A trend towards energy conservation is making it more difficult for plants to get enough light. Energy conservation often means less lighting in homes and offices and more spot- lights illuminating only a specific workspace, said Tina Clement, manager of Simmons' interior plantscaping division. Heavy bronze or smoke tint on the windows, glare-cutting screens on lights and window covering can all decrease the light available to plants, added Clement, who feels a light meter is indispensable in helping clients to realize that moving a plant from one corner to another may kill it, if the light levels are different. In addition to light level changes Tina Clement also educates customers about the effect of office renovations on plants. Recently, one of her clients made no effort to move plants out of the office during renovation. As a result the plants became dusty and dirty. Some of the sensitive ones developed spider mites, said Clement. Business and home owners with plants need to realize that they are living and need proper care. They should pay for a plant specialist to come in at least once a week to care for the plants or learn the proper care themselves. Marion Clement noted plant care personnel need to know plants, the disease that might affect each one and how to prevent or control pest infestations.

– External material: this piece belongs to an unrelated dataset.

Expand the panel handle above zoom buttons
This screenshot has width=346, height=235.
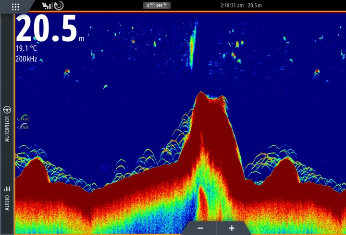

Proper watering techniques are critical to the survival of plants and varies according to the plant, light levels and the season. A good employer will make sure their plant care technicians will continue to learn as they work, keeping abreast of new trimming or pruning techniques, new plants and systems for watering and fertilizing, said Clement, adding "businesses are not just paying to have a bit of water thrown on the plants."One way, Simmons trying to educate clients is with the design of their plant care technicians T-shirts. The "Invest in Green to keep the air clean" logo has been very successful in encouraging people to ask questions, said Clement, who recently attended a conference for women executives and entrepreneurs. She displayed "pollution fighters" like Spathiphyllum, Philodendron and Dracaena Warnecki and talked with women about what they are doing in their offices. She discussed how women can use plants as "clean air machines" to create healthy and attractive indoor environments.